(Part of a data file)
┌────────

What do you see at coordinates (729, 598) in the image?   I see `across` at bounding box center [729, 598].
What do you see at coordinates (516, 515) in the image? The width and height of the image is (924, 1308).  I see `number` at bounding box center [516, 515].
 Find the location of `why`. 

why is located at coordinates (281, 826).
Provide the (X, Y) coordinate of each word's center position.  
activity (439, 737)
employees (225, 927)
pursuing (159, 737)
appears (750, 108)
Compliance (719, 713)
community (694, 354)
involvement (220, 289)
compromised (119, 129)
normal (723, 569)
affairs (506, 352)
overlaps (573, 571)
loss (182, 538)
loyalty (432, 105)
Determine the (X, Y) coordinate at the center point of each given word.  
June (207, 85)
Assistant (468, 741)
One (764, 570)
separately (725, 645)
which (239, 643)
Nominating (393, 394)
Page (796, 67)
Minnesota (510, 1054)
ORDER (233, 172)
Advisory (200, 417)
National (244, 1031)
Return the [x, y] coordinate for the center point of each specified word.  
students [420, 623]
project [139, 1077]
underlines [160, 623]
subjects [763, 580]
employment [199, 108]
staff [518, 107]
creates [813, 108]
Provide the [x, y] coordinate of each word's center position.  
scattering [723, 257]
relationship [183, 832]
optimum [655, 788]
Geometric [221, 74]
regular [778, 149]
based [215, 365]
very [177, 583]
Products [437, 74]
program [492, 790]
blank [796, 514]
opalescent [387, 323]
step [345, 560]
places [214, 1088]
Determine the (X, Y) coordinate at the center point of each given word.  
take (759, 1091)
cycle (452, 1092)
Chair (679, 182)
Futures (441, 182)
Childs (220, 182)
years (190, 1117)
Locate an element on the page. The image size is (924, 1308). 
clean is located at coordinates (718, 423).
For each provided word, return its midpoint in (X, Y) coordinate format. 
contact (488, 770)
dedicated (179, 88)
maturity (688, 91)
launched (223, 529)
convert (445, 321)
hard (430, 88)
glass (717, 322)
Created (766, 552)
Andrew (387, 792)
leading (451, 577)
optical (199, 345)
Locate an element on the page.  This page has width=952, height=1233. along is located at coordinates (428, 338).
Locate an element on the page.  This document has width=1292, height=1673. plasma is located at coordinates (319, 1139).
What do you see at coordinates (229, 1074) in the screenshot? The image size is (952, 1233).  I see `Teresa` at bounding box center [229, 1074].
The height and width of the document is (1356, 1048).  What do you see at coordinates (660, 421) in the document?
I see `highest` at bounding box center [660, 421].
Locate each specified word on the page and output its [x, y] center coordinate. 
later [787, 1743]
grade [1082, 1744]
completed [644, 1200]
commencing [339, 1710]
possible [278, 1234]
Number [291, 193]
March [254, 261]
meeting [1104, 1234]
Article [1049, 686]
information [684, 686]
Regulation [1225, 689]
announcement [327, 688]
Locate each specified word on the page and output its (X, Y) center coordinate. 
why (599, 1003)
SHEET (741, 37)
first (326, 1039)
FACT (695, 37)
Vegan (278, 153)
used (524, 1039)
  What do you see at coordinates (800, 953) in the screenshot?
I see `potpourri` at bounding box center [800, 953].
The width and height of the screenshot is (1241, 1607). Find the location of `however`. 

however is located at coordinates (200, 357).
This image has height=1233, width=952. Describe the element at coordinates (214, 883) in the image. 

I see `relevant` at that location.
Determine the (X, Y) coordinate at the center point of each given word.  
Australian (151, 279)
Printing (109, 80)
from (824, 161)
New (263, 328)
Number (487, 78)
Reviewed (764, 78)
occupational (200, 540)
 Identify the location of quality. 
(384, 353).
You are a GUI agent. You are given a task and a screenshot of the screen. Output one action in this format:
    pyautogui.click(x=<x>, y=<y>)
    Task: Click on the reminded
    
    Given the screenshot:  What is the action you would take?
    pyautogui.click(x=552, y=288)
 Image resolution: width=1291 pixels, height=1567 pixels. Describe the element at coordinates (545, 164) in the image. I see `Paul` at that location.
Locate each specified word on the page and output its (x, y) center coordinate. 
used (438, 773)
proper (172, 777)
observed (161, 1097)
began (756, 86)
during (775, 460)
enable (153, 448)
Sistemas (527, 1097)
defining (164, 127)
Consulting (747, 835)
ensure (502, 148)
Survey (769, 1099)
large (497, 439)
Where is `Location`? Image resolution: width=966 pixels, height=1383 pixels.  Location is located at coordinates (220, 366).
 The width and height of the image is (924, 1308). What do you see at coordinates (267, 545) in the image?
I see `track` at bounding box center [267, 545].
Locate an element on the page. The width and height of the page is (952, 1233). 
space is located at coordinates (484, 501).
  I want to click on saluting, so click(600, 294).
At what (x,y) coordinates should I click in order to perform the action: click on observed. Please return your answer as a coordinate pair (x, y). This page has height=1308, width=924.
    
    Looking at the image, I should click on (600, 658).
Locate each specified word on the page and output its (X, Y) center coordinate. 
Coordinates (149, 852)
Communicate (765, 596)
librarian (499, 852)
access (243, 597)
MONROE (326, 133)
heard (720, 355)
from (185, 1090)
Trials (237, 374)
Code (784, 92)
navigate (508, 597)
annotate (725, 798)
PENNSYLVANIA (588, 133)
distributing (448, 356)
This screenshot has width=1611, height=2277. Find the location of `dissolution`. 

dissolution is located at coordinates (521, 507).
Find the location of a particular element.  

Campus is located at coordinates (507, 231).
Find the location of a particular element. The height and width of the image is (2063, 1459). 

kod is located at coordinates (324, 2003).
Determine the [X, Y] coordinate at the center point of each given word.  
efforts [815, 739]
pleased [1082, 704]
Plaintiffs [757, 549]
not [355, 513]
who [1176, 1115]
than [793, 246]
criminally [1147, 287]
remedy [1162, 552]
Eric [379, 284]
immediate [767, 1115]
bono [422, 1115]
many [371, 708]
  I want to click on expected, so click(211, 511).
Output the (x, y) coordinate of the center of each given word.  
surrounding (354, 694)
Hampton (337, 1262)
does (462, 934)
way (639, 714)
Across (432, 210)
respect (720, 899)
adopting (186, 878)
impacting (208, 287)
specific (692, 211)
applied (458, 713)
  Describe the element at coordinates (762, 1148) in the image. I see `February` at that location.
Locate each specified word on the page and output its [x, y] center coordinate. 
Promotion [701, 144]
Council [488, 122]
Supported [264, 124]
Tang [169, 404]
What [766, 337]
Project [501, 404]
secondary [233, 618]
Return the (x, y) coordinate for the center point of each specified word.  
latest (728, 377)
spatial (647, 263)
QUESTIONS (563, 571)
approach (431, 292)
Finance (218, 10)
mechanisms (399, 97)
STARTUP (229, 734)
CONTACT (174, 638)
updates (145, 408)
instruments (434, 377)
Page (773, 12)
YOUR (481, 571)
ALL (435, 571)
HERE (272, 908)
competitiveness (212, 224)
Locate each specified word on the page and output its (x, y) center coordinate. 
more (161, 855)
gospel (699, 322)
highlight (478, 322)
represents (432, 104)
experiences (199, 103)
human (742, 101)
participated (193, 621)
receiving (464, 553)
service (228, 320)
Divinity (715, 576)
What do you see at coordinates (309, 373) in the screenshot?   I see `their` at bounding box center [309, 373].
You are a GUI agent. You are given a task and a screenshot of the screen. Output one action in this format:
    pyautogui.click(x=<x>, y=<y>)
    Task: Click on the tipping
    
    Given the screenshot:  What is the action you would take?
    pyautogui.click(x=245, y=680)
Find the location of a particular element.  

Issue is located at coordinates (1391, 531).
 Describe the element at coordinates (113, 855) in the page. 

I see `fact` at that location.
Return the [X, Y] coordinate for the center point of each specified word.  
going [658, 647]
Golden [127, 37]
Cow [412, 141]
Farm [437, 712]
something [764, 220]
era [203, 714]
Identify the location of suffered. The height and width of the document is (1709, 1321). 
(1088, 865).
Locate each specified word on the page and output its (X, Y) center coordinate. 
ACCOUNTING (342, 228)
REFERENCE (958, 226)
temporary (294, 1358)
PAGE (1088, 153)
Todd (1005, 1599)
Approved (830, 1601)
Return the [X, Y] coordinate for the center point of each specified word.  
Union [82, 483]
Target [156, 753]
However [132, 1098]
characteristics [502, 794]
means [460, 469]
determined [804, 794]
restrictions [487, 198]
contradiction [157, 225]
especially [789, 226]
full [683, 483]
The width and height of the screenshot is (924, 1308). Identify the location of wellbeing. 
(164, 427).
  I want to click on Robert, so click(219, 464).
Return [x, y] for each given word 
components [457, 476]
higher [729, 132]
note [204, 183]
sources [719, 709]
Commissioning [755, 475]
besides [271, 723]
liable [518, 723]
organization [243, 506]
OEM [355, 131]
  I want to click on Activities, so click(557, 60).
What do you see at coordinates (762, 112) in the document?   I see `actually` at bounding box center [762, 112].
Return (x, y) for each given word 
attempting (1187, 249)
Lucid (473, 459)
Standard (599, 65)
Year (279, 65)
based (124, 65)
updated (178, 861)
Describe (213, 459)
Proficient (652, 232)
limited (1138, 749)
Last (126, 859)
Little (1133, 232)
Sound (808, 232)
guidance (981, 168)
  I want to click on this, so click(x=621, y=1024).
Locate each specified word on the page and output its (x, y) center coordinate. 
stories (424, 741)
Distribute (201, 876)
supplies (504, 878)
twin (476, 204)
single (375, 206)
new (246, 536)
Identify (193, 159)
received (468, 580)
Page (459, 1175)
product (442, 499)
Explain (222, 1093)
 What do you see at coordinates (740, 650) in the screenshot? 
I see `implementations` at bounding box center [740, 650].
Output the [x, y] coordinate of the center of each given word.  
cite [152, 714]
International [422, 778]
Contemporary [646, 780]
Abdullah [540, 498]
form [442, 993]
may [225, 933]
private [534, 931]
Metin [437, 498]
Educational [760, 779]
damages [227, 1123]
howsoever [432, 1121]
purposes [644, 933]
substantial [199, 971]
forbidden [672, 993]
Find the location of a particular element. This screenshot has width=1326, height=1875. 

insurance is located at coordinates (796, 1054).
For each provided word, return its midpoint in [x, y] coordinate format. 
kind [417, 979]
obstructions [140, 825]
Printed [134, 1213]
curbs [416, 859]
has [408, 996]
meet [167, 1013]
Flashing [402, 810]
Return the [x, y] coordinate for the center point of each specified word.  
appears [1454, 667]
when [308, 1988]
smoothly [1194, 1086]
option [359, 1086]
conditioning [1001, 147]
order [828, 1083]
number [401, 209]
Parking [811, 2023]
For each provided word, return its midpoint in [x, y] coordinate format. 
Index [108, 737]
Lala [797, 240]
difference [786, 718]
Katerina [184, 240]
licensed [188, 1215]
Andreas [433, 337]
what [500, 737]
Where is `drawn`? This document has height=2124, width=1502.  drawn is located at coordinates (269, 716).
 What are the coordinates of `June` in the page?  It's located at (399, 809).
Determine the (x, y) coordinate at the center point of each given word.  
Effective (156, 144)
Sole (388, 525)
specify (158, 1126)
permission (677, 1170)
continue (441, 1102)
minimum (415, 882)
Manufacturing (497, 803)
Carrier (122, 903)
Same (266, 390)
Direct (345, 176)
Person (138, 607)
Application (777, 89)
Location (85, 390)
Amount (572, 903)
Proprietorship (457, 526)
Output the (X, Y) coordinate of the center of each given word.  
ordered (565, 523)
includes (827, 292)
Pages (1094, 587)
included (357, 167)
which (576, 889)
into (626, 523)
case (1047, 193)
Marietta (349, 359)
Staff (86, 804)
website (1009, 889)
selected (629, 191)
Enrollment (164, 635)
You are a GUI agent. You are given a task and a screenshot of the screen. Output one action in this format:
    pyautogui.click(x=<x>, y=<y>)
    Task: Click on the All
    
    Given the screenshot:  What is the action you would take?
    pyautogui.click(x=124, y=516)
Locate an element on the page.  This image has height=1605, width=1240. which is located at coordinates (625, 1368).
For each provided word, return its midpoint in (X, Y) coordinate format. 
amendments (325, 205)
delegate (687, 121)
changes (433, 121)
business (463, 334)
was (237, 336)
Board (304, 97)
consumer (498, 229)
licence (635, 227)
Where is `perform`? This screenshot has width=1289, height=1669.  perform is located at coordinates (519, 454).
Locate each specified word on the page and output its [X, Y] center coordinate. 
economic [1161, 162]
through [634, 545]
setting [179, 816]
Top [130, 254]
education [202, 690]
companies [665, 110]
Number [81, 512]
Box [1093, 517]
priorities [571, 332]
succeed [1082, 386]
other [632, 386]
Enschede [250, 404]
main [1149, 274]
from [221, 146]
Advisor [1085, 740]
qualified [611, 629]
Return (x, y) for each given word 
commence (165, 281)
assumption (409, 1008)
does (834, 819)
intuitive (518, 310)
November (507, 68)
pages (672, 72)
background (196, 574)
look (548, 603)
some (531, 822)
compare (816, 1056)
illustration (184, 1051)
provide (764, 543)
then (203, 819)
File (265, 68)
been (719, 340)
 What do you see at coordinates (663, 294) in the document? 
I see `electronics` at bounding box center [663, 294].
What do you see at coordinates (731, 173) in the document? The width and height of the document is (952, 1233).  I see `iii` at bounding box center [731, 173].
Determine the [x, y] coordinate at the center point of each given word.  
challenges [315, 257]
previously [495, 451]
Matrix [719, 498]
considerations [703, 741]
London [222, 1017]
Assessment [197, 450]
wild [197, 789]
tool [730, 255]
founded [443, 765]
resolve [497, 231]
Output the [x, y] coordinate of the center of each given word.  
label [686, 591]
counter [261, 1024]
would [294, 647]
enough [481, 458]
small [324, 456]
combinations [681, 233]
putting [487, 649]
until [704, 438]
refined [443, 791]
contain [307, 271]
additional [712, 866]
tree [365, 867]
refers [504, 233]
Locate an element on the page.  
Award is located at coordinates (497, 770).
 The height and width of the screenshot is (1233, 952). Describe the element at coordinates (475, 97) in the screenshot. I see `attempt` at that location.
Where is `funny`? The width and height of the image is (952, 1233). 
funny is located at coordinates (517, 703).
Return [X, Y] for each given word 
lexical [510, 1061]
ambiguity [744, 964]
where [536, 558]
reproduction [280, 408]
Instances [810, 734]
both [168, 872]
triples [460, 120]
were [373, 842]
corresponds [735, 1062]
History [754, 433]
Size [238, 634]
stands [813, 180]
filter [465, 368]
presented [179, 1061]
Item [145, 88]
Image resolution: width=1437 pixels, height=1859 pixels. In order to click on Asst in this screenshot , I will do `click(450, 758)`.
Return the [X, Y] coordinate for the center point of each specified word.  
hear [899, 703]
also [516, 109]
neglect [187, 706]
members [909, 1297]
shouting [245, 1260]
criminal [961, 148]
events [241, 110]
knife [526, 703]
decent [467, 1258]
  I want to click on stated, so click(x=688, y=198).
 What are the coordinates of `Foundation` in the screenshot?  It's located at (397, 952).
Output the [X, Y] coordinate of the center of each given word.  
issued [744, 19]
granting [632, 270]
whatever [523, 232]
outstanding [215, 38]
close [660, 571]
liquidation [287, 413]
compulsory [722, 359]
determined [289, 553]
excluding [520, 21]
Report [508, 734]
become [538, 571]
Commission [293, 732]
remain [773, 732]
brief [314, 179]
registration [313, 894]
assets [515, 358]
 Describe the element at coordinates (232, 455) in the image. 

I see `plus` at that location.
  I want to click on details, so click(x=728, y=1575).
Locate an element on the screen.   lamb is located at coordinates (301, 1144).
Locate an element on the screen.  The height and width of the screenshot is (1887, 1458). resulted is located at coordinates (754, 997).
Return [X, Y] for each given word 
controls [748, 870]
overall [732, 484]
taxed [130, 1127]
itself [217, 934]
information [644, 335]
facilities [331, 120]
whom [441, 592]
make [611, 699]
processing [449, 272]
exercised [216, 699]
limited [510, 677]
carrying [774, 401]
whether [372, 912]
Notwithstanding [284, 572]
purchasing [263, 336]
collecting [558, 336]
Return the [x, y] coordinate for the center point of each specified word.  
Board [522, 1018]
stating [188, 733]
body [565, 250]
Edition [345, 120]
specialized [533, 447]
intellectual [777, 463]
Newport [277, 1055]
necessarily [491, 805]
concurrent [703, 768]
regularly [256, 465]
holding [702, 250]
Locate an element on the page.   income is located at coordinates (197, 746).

└────────

Task goal – Render every line from the start of the items through the line containing "opalescent [387, 323]" as a JSON list of strings, one string per line, leaving out blank lines.

Answer to this task –
[
  "What do you see at coordinates (729, 598) in the image?   I see `across` at bounding box center [729, 598].",
  "What do you see at coordinates (516, 515) in the image? The width and height of the image is (924, 1308).  I see `number` at bounding box center [516, 515].",
  " Find the location of `why`. ",
  "why is located at coordinates (281, 826).",
  "Provide the (X, Y) coordinate of each word's center position.  ",
  "activity (439, 737)",
  "employees (225, 927)",
  "pursuing (159, 737)",
  "appears (750, 108)",
  "Compliance (719, 713)",
  "community (694, 354)",
  "involvement (220, 289)",
  "compromised (119, 129)",
  "normal (723, 569)",
  "affairs (506, 352)",
  "overlaps (573, 571)",
  "loss (182, 538)",
  "loyalty (432, 105)",
  "Determine the (X, Y) coordinate at the center point of each given word.  ",
  "June (207, 85)",
  "Assistant (468, 741)",
  "One (764, 570)",
  "separately (725, 645)",
  "which (239, 643)",
  "Nominating (393, 394)",
  "Page (796, 67)",
  "Minnesota (510, 1054)",
  "ORDER (233, 172)",
  "Advisory (200, 417)",
  "National (244, 1031)",
  "Return the [x, y] coordinate for the center point of each specified word.  ",
  "students [420, 623]",
  "project [139, 1077]",
  "underlines [160, 623]",
  "subjects [763, 580]",
  "employment [199, 108]",
  "staff [518, 107]",
  "creates [813, 108]",
  "Provide the [x, y] coordinate of each word's center position.  ",
  "scattering [723, 257]",
  "relationship [183, 832]",
  "optimum [655, 788]",
  "Geometric [221, 74]",
  "regular [778, 149]",
  "based [215, 365]",
  "very [177, 583]",
  "Products [437, 74]",
  "program [492, 790]",
  "blank [796, 514]",
  "opalescent [387, 323]"
]